If that is the case then intervention is needed to shut this nonsense down once and for all. Less money should be spent on defence and that money should be redirected to expanding welfare and social services.

    kenm kenm 2:53 pm 02 Jun 21

    Yes, we should cut our defence budget while on the path to armed conflict with China.
    Truly, the likes of Sun Tzu should be in awe of your strategic genius.

    astro2 astro2 9:19 pm 02 Jun 21

    If “you” are on the path to armed conflict with China then I suggest “you” are on the wrong path. Best to get out of the way quickly before you get hurt.

    liberalsocialist liberalsocialist 5:35 pm 02 Jun 21

    You know those advertisements are not paid for in any way shape of form by Defence? You know they are there simply to influence Defence decision makers, put up by the manufacturers?
    And considering the Defence (have another look at that word, and it’s meaning as a verb) provides assurances to our Government, politicians and the rest, do you really think it’s wise to cut back when we have a threat where Defence may need to fight?
    Oh, social welfare and the like – cut back on Defence then. So who are you going to whinge to when the next fire hits, cyclone hits, or any other natural disaster hits? I hear the Vic Government is once again asking for more Defence personnel to help out with COVID-19.
    Have a grasp of reality in the big, wide world, please.

    rationalobserver rationalobserver 7:47 am 03 Jun 21

    No.
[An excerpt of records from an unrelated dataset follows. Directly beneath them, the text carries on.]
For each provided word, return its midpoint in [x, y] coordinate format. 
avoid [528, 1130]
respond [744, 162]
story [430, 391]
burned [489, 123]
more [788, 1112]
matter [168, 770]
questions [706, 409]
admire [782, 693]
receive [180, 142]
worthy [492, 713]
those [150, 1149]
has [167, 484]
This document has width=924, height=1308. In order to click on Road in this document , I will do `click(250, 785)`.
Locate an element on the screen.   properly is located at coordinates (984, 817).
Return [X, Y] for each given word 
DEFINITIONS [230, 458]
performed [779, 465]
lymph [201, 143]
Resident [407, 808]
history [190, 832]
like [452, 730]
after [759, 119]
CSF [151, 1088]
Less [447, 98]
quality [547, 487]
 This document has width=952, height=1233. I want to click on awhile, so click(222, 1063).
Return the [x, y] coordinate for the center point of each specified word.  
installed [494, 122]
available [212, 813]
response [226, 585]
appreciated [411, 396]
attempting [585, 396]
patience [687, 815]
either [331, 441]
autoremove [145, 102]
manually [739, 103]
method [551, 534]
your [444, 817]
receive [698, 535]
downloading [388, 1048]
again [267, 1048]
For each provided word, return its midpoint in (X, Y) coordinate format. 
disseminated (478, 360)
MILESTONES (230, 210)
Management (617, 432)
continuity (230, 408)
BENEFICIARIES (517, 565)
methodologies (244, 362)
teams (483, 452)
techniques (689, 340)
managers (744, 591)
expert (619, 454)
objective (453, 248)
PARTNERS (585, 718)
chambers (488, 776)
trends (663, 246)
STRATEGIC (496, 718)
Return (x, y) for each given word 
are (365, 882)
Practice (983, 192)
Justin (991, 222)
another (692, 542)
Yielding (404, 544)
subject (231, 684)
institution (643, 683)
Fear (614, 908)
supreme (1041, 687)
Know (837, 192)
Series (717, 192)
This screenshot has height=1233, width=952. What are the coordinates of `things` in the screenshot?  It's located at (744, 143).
Just no.
    Given the choice of my taxpayer dollars going to Defence or some SJW cause celeb (ABC anyone?), I’d choose Defence each and every time.

kenm kenm 10:02 am 02 Jun 21

So, rather than getting on with the business of being a military, they should put more focus on abnormal sexual practices and including those who participate in them?

Yeah, nah. I’m happier knowing our soldiers have a problem with “toxic loyalty”. What an utterly ridiculous term for people you arm to defend the country.

    DreamBelief DreamBelief 8:27 am 03 Jun 21

    You clearly don’t work for defence. For one, “military” is a term most try to avoid. It is also about far more than “arms”. A massive part of defence’s role is ensuring security WITHOUT the use of arms. A crucial component of that is attitudes and treatment towards different cultures etc. These are people we must work with every day. Insifficient training etc has meant that defence has been ineffective in this duty, and caused constant issues in the field. If you actually care about security and defence personnel you would care about this.

    Capital Retro Capital Retro 8:55 am 03 Jun 21

    Weren’t the services once called the AMF (Australian Military Forces). And we had the CMF too (Citizens Military Forces) although CMF soon became an acronym for something else(Complete Military F…..).